The series was produced by Quay Street Productions. It is written by Victoria Asare-Archer and directed by Sean Spencer. Executive producers along with Coben are Nicola Shindler, Richard Fee, Asare-Archer, and Danny Brocklehurst. Guy Hescott is the producer.

The series has Rosalind Eleazar in a lead role alongside Richard Armitage, with Lenny Henry, Samantha Spiro, Steve Pemberton, Lisa Faulkner and Paul Kaye also confirmed in the cast. Ashley Walters was seen on set in Manchester in late March 2024 and was confirmed in the cast in June 2024, along with James Nesbitt and musician Matt Willis.

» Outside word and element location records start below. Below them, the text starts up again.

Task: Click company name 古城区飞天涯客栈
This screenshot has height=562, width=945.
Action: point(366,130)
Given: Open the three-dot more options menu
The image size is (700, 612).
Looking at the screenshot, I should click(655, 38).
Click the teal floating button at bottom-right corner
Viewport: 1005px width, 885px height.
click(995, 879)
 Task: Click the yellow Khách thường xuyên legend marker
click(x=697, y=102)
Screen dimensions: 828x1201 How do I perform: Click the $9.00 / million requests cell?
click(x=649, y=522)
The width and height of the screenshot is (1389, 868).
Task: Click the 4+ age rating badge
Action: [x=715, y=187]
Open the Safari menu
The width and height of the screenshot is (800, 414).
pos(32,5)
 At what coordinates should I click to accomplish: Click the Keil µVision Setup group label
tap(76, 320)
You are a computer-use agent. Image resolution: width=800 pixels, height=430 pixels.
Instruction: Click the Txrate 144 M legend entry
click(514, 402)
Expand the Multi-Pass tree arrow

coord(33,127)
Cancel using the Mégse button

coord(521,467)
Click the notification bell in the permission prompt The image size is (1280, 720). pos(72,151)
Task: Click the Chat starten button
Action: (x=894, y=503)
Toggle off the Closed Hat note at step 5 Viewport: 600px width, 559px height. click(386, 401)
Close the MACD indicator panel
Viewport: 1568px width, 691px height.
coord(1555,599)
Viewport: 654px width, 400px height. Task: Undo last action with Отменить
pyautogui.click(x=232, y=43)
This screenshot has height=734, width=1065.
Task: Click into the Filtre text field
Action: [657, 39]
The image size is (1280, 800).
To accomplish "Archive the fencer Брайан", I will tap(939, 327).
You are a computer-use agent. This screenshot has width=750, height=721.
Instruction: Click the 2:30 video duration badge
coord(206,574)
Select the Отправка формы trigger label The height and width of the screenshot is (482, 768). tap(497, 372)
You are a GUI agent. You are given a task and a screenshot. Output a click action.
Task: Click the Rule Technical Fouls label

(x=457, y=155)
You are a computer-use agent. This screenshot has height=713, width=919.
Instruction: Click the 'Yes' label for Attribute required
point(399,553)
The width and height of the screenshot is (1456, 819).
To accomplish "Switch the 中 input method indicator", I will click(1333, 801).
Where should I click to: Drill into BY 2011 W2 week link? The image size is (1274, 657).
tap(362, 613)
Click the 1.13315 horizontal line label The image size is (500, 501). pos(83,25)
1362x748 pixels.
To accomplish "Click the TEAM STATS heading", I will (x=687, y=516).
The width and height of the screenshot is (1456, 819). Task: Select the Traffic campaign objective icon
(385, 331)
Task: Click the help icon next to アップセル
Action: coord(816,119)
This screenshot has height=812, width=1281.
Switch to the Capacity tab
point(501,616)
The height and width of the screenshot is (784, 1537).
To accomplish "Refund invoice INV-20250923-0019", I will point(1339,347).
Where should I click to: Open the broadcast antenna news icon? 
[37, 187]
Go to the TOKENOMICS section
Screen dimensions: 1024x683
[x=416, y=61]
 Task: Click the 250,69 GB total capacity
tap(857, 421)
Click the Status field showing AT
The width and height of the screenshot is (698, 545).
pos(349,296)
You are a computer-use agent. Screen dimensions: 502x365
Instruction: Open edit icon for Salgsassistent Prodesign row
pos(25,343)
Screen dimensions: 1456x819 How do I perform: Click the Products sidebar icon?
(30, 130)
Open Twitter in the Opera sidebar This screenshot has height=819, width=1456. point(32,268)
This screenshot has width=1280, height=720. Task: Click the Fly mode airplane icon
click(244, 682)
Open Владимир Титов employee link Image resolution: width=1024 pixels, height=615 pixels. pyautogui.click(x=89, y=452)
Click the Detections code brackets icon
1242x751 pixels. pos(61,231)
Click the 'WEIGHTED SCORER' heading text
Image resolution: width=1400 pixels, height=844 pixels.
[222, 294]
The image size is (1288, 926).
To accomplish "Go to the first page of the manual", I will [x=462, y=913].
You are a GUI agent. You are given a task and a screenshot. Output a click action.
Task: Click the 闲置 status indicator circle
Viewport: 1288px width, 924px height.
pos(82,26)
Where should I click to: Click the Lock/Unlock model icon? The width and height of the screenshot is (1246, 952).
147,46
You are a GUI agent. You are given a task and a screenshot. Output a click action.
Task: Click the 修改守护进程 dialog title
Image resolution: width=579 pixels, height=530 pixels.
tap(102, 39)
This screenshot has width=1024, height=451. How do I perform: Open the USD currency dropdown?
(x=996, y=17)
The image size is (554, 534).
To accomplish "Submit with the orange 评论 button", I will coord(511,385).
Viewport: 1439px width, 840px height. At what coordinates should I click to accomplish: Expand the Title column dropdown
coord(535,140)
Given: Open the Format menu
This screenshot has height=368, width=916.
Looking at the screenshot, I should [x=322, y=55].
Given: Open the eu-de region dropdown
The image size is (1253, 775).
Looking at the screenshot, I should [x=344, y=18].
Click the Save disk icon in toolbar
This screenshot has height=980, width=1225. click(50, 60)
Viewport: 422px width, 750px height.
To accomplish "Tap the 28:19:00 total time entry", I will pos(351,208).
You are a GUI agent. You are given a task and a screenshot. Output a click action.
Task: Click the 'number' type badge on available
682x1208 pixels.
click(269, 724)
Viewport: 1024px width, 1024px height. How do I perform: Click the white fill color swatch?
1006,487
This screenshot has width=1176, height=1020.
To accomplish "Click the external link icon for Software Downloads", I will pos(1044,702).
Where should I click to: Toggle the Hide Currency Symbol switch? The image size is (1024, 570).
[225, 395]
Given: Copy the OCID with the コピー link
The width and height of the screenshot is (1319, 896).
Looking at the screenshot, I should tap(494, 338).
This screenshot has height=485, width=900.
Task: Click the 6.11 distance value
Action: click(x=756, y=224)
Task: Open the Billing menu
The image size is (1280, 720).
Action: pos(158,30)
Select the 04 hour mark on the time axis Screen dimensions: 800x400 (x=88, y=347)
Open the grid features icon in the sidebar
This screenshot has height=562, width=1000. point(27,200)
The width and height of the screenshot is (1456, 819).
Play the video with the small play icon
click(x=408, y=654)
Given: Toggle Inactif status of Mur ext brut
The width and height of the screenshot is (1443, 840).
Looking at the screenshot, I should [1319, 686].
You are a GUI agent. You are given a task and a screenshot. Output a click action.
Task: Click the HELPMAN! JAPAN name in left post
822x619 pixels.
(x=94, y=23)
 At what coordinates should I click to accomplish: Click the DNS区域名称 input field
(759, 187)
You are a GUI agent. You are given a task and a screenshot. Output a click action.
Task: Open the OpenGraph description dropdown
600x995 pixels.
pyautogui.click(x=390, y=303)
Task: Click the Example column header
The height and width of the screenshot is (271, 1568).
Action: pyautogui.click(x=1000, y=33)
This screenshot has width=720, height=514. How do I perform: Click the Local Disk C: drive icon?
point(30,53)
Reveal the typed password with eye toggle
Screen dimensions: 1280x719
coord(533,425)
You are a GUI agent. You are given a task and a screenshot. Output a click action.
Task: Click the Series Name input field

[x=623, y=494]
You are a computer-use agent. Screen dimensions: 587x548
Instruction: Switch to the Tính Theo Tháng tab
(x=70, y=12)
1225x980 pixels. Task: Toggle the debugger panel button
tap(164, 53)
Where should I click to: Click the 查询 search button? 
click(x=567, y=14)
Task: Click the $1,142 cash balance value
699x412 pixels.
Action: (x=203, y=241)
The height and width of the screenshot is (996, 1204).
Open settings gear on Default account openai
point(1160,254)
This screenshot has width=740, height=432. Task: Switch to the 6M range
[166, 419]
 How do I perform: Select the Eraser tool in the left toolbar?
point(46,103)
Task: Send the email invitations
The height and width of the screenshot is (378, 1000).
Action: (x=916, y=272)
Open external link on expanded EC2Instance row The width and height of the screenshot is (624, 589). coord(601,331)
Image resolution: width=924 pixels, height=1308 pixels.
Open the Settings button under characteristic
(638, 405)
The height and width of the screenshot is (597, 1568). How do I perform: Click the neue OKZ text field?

Filming got underway in March 2024 with filming locations including Le Mans Crescent and Victoria Square in Bolton. Filming also took place in Manchester city centre, and Parkgate on the Wirral Peninsula.

==Release==
The series premiered on Netflix on 1 January 2025.

==Reception==
The review aggregator website Rotten Tomatoes reported a 48% approval rating with an average rating of 5.2/10, based on 29 critic reviews. The website's critics consensus reads, "Missing You tests the psyche but leaves one with the lingering effects of a soapy, twisty, and slippery miniseries." Metacritic, which uses a weighted average, assigned a score of 57 out of 100 based on 13 critics, indicating "mixed or average" reviews.

The Guardian found the first episodes repetitive, but that the series improved in later ones.

== Viewership ==
According to data from Showlabs, Missing You ranked third on Netflix in the United States during the week of 6–12 January 2025, placing among the platform’s most watched titles in that period.